» **Article**
• • • • •

Let the number of negative eigenvalues of B be equal to M. Then

$$N_{\lambda } = \textstyle\begin{cases} 0, &\mbox{if } - \lambda \leq \lambda_{1}, \\ i,& \mbox{if } \lambda_{i} < - \lambda \leq \lambda_{i+1}, \\ M,& \mbox{if } \lambda_{M} < - \lambda \leq 0. \end{cases} $$

Taking into account the value of \(N_{\lambda }\), we obtain

$$\begin{aligned} \gamma \int_{0}^{\infty } \lambda^{\gamma -1} N_{\lambda }\,d\lambda =& \gamma \int_{0}^{\vert \lambda_{1} \vert } \lambda^{\gamma -1} N_{\lambda }\,d\lambda \\ =& \gamma \sum_{i=1}^{M-1} i \int_{\vert \lambda_{i +1} \vert }^{\vert \lambda_{i} \vert } \lambda^{\gamma -1}\,d\lambda + \gamma M \int_{0}^{\vert \lambda _{M} \vert } \lambda^{\gamma -1}\,d\lambda \\ =& \sum _{i=1}^{M-1} i \bigl( \vert \lambda_{i} \vert ^{\gamma } - \vert \lambda_{i +1} \vert ^{\gamma } \bigr) +M \vert \lambda_{M} \vert ^{\gamma } \\ =& \bigl( \vert \lambda_{1} \vert ^{\gamma } - \vert \lambda _{2} \vert ^{\gamma } \bigr) +2 \bigl( \vert \lambda_{2} \vert ^{\gamma } - \vert \lambda_{3} \vert ^{\gamma } \bigr) + \cdots \\ &{}+ ( M-1) \bigl( \vert \lambda_{M-1} \vert ^{\gamma } - \vert \lambda_{M} \vert ^{\gamma } \bigr) +M \vert \lambda_{M} \vert ^{\gamma } \\ =& \sum_{i=1}^{M} \vert \lambda_{i} \vert ^{\gamma } = S_{ \gamma } ( B ). \end{aligned}$$

The lemma is proved. □

By Theorem 7 and Lemma 3, we evaluate \(S_{\gamma } ( L ) \). Let \(N_{\lambda }\) be the number of negative eigenvalues of L less than −λ (\(\lambda >0\)). Then

$$ N_{\lambda } \leq M, $$
(20)

where M is the number of negative eigenvalues of the operator

$$\textstyle\begin{cases} Ky= - \frac{d^{2} y}{d x^{2}} + \frac{A ( A+I ) }{x^{2}} y- ( \Vert Q ( x) \Vert -\lambda) _{+} Iy, \\ y ( 0 ) =0. \end{cases} $$

\(( \Vert Q ( x) \Vert -\lambda)_{+}\) is the positive part of the function \(\Vert Q ( x) \Vert - \lambda \).

Taking into account (18), (19), and (20), we obtain

$$\begin{aligned} S_{\gamma } ( L ) \leq& \gamma \int_{0}^{\infty } \lambda^{\gamma -1} M\,d\lambda \\ \leq& \gamma \int_{0}^{\infty } \lambda^{\gamma -1} \Biggl( \sum _{k=1}^{\tau } \frac{1}{2\gamma_{k} +1} \int_{0}^{\infty } x \bigl( \bigl\Vert Q ( x) \bigr\Vert -\lambda \bigr) _{+}\,dx \Biggr)\,d\lambda \\ =&\gamma \int_{0}^{\infty } \sum_{k=1}^{\tau } \frac{1}{2\gamma_{k} +1} \int_{0}^{\infty } x\bigl( \bigl\Vert Q ( x) \bigr\Vert -\lambda \bigr)_{+} \lambda^{\gamma -1}\,d\lambda \,dx \\ =& \gamma \sum_{k=1}^{\tau } \frac{1}{2\gamma_{k} +1} \int_{0}^{\infty } x \,dx \int_{0}^{\Vert Q ( x) \Vert } \bigl( Q ( x) -\lambda \bigr) \lambda^{\gamma -1}\,d\lambda \\ =& \frac{1}{ \gamma +1} \sum _{k=1}^{\tau } \frac{1}{2\gamma_{k} +1} \int_{0}^{ \infty } x \bigl\Vert Q ( x) \bigr\Vert ^{\gamma +1}\,dx. \end{aligned}$$

Thus we have proved the following theorem.

• • • • •

Set down everything in the eigenvalue proof from "where M is the" down to "- \lambda \).", word for word. The material after this point has nothing to do with the eigenvalue proof.

• • • • •

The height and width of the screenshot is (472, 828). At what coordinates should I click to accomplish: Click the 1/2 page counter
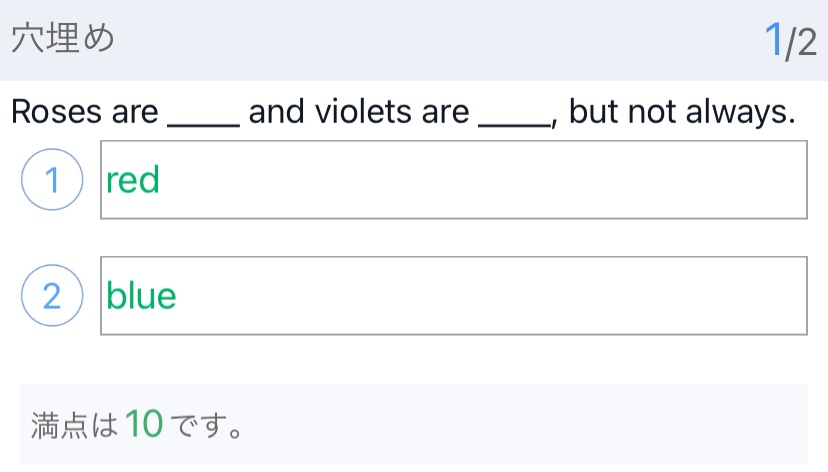point(790,41)
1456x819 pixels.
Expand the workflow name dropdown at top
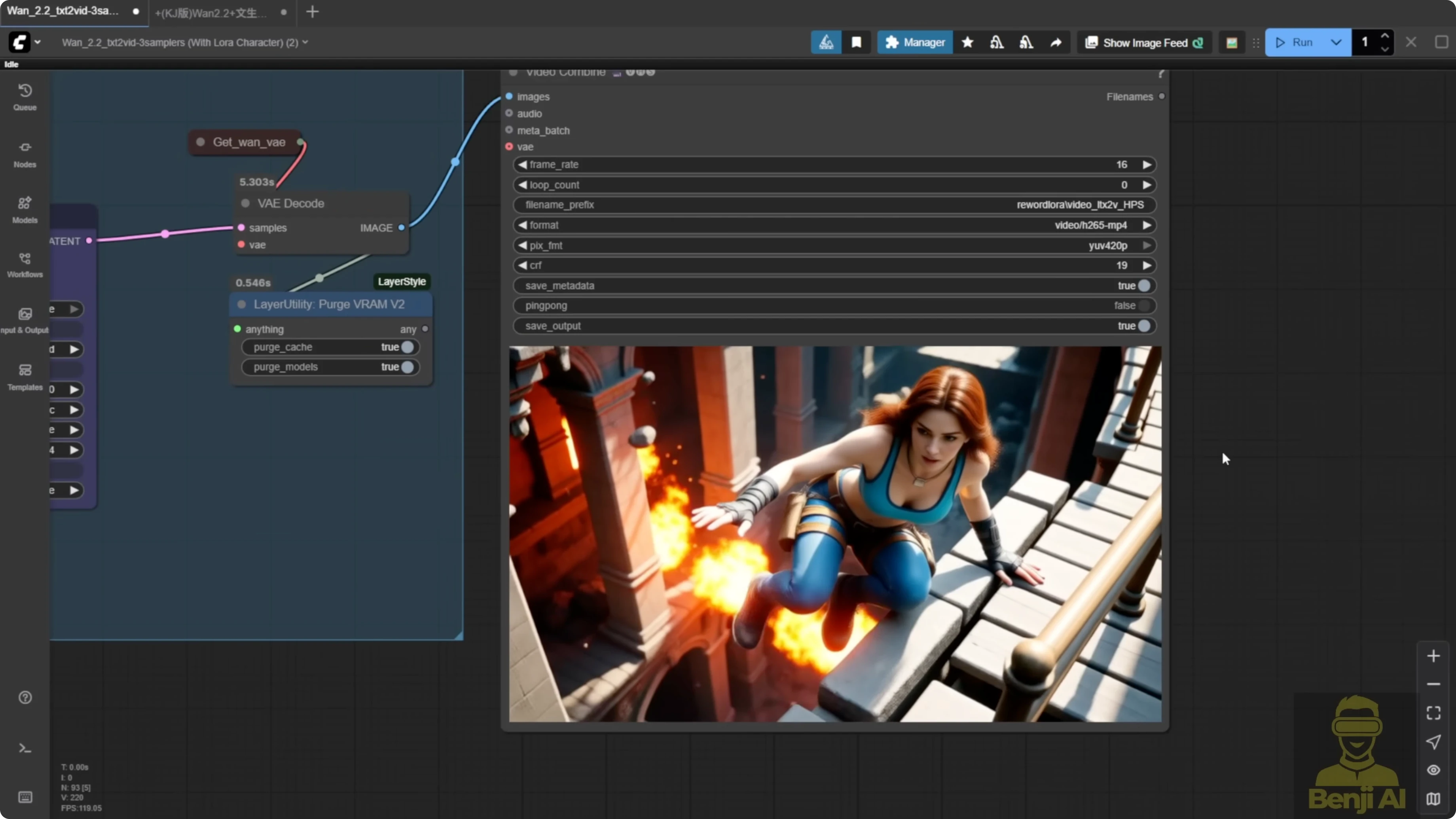[305, 42]
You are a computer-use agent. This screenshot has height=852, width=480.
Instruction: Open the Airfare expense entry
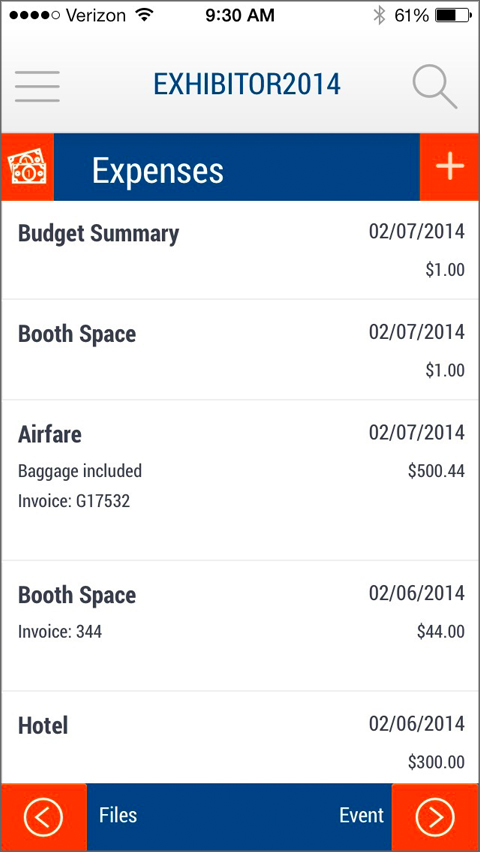[240, 480]
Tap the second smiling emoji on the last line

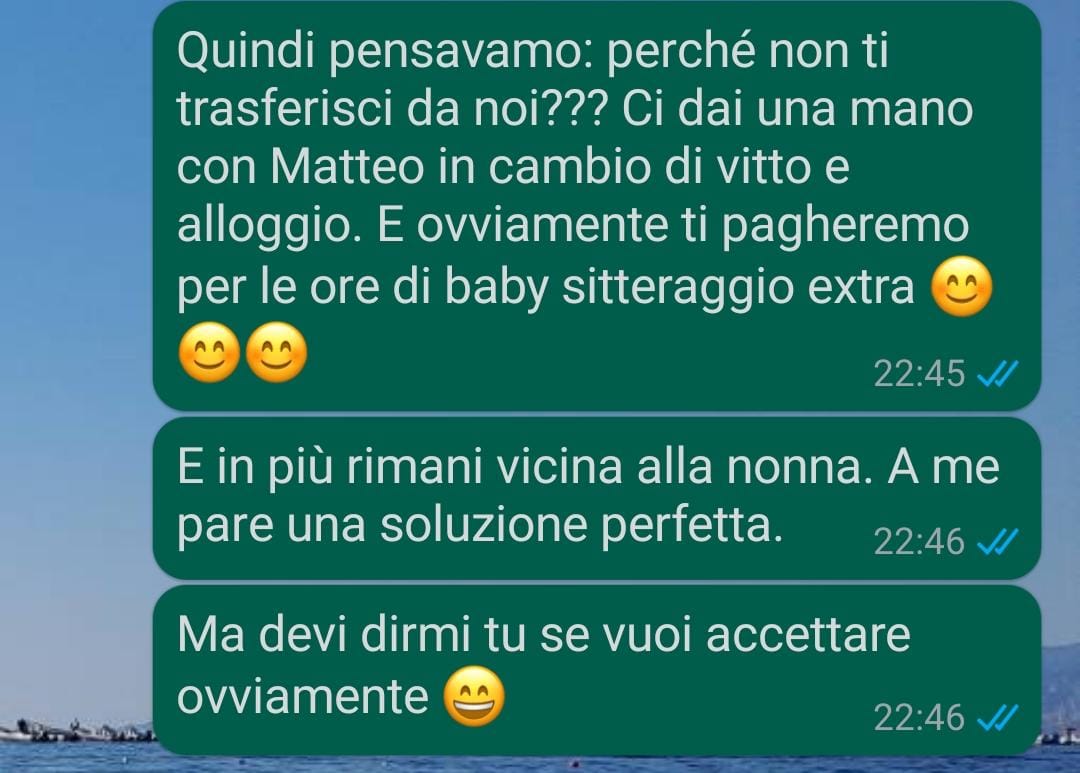[276, 352]
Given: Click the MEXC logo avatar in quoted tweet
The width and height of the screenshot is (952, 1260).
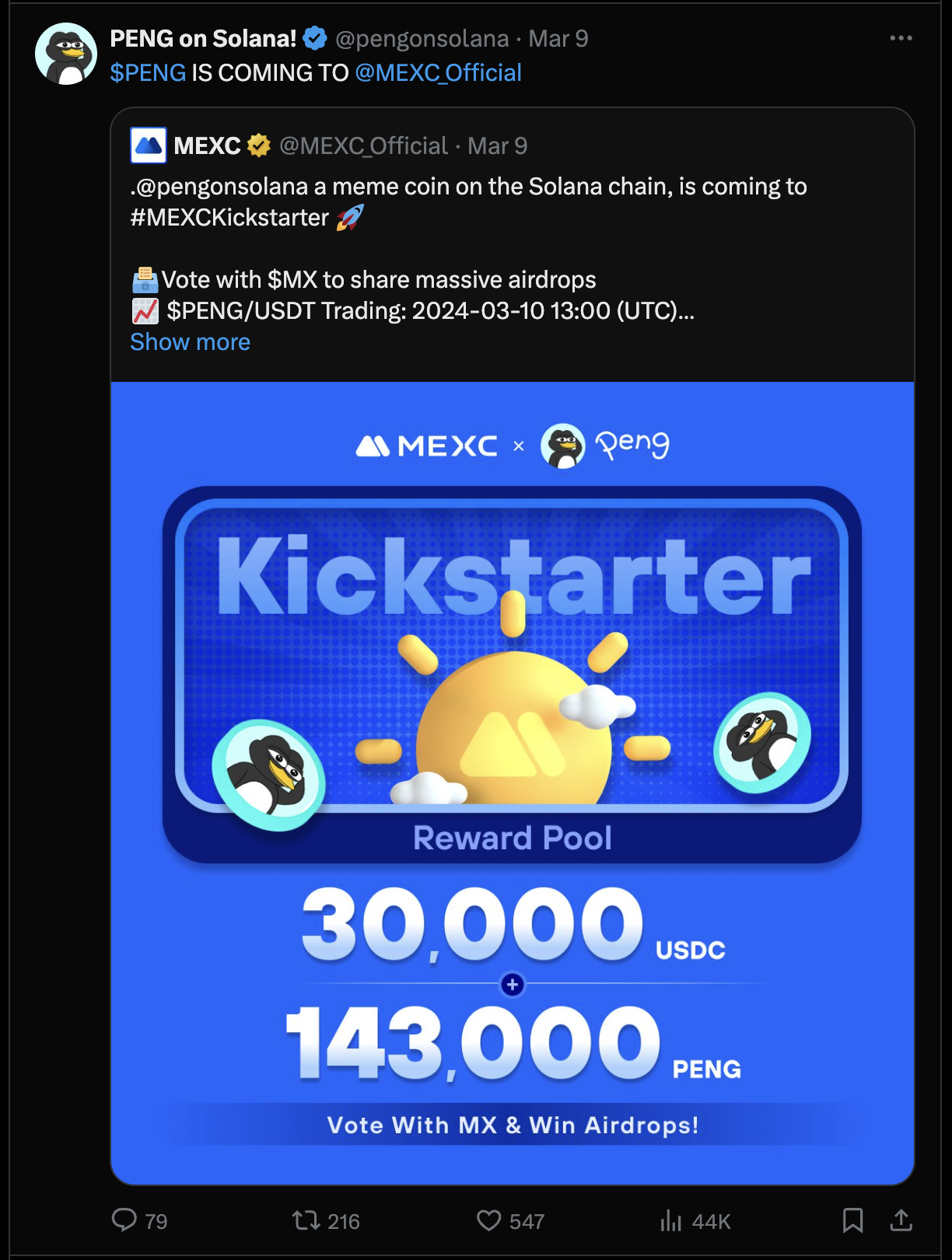Looking at the screenshot, I should tap(149, 145).
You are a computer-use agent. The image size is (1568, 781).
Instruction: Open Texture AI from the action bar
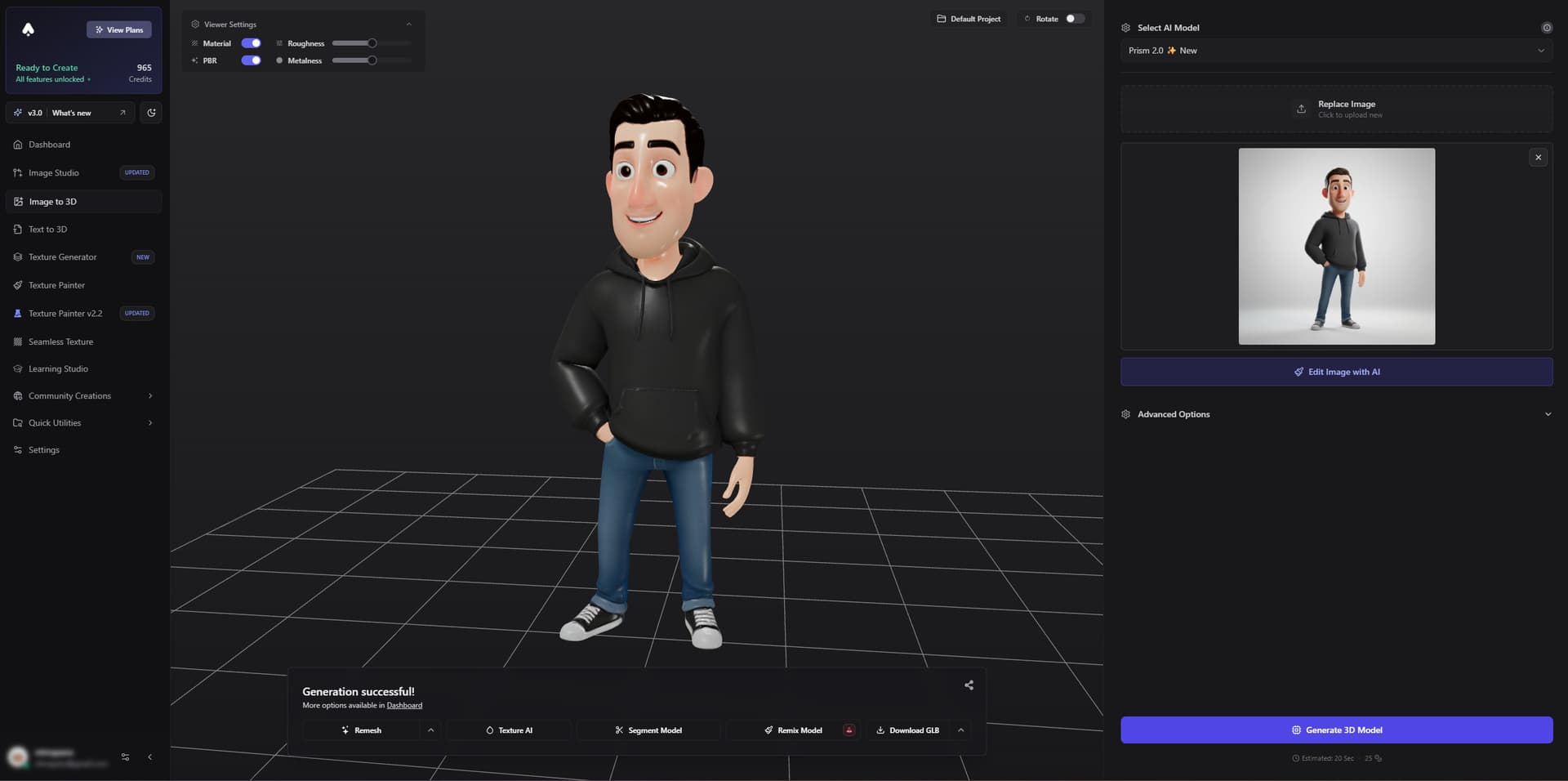tap(508, 730)
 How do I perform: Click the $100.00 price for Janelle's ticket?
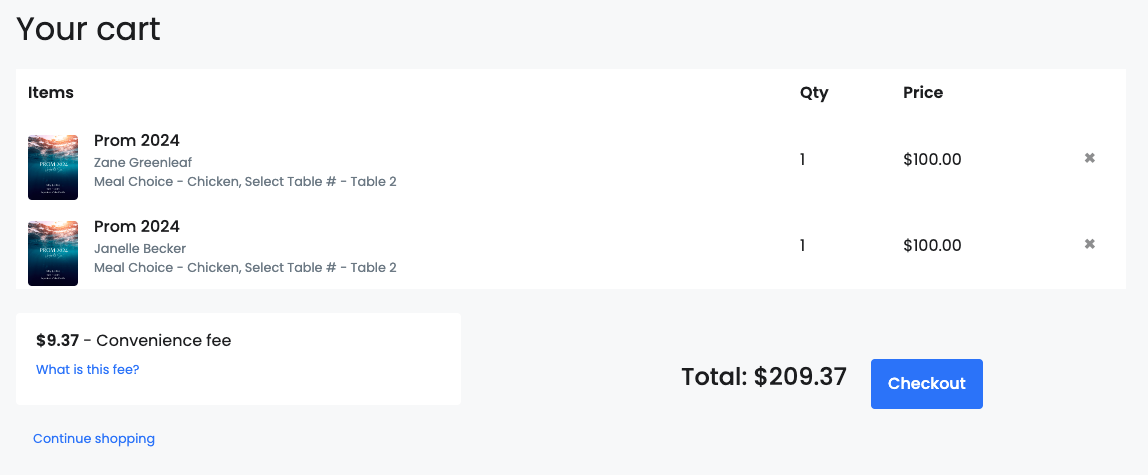click(932, 245)
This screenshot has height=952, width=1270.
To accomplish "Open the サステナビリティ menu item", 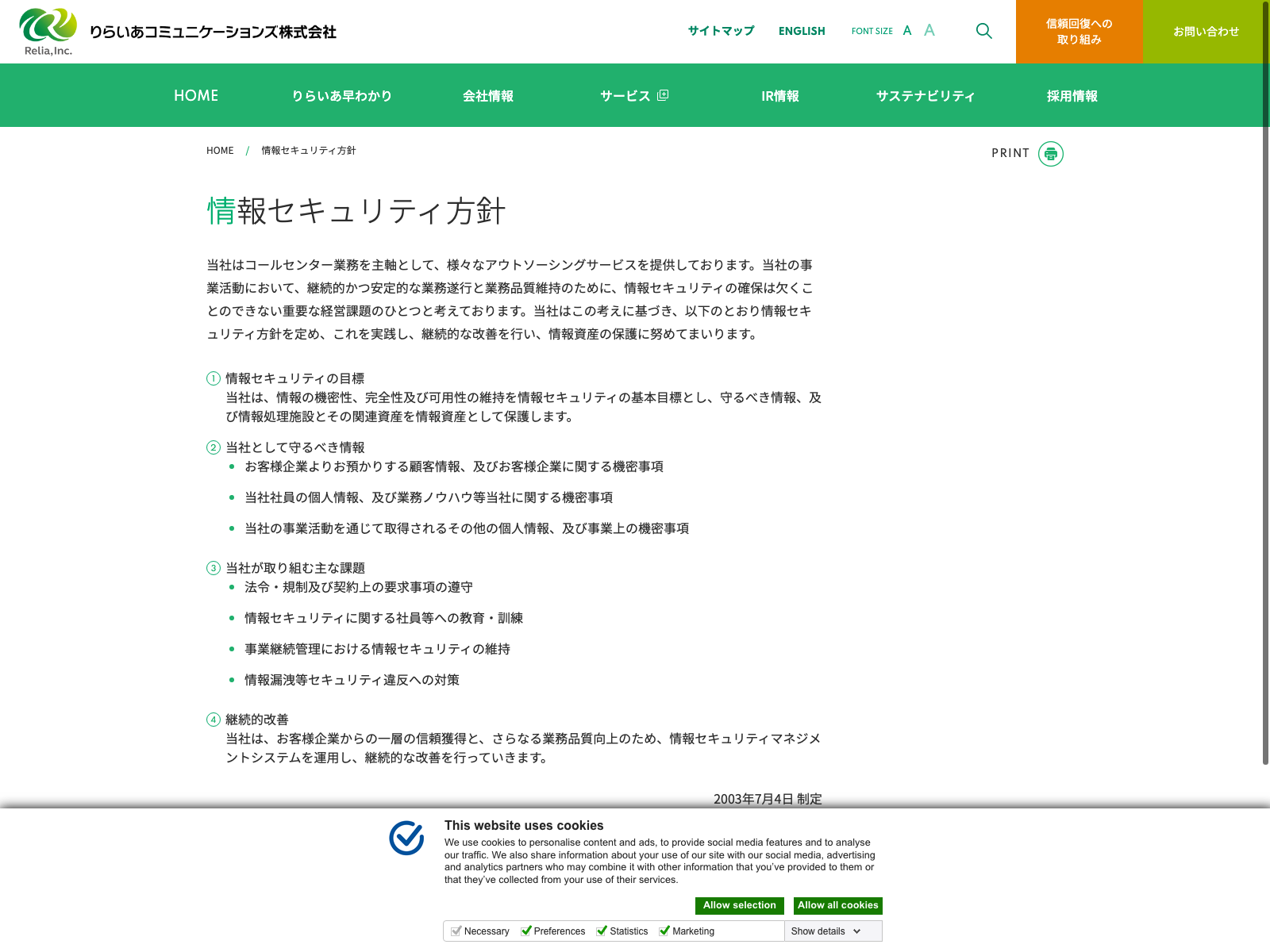I will pyautogui.click(x=925, y=96).
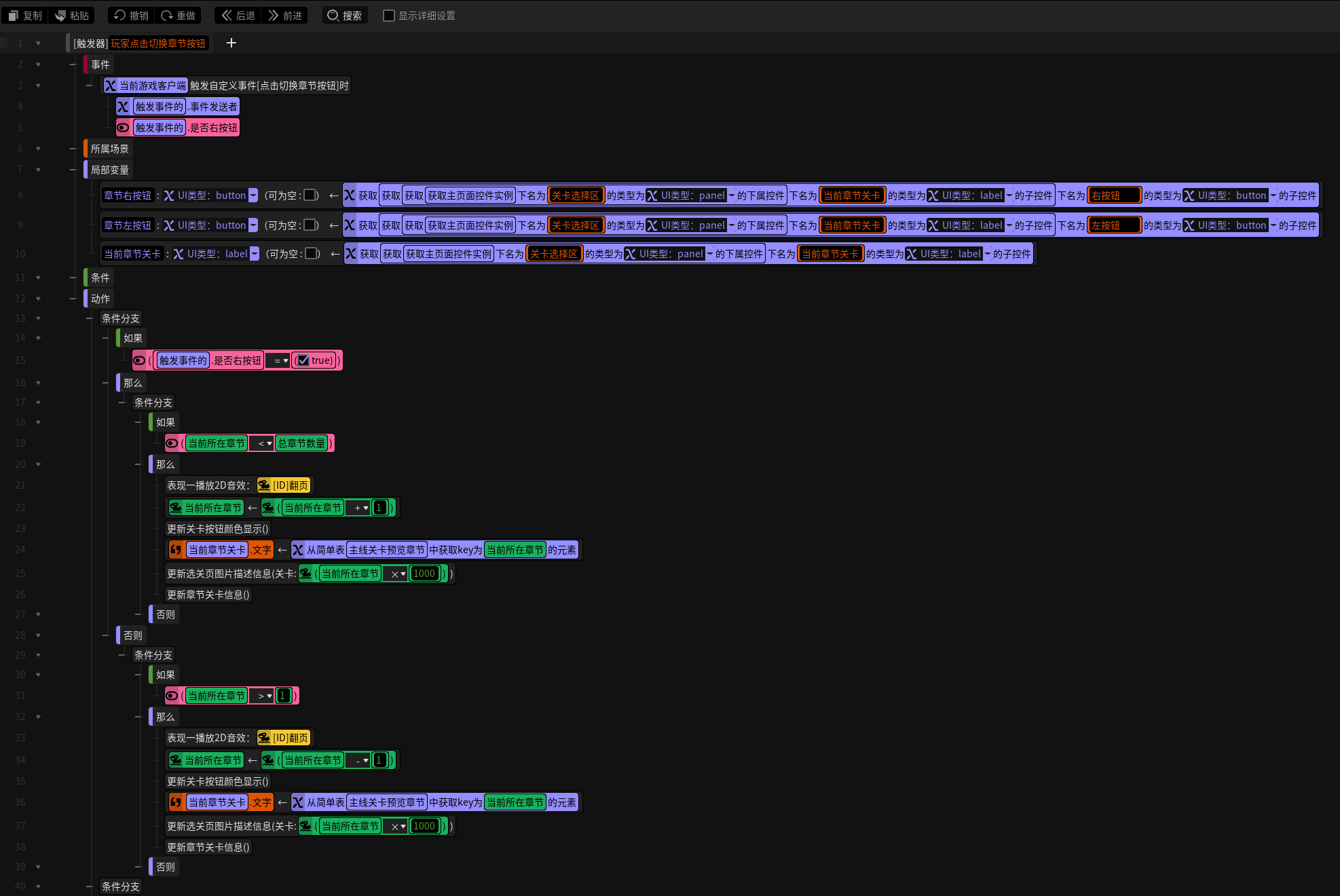Select the 局部变量 tree node

(x=110, y=170)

• • • • •

» **Solved exercise**
where M is the number of negative eigenvalues of the operator

$$\textstyle\begin{cases} Ky= - \frac{d^{2} y}{d x^{2}} + \frac{A ( A+I ) }{x^{2}} y- ( \Vert Q ( x) \Vert -\lambda) _{+} Iy, \\ y ( 0 ) =0. \end{cases} $$

\(( \Vert Q ( x) \Vert -\lambda)_{+}\) is the positive part of the function \(\Vert Q ( x) \Vert - \lambda \).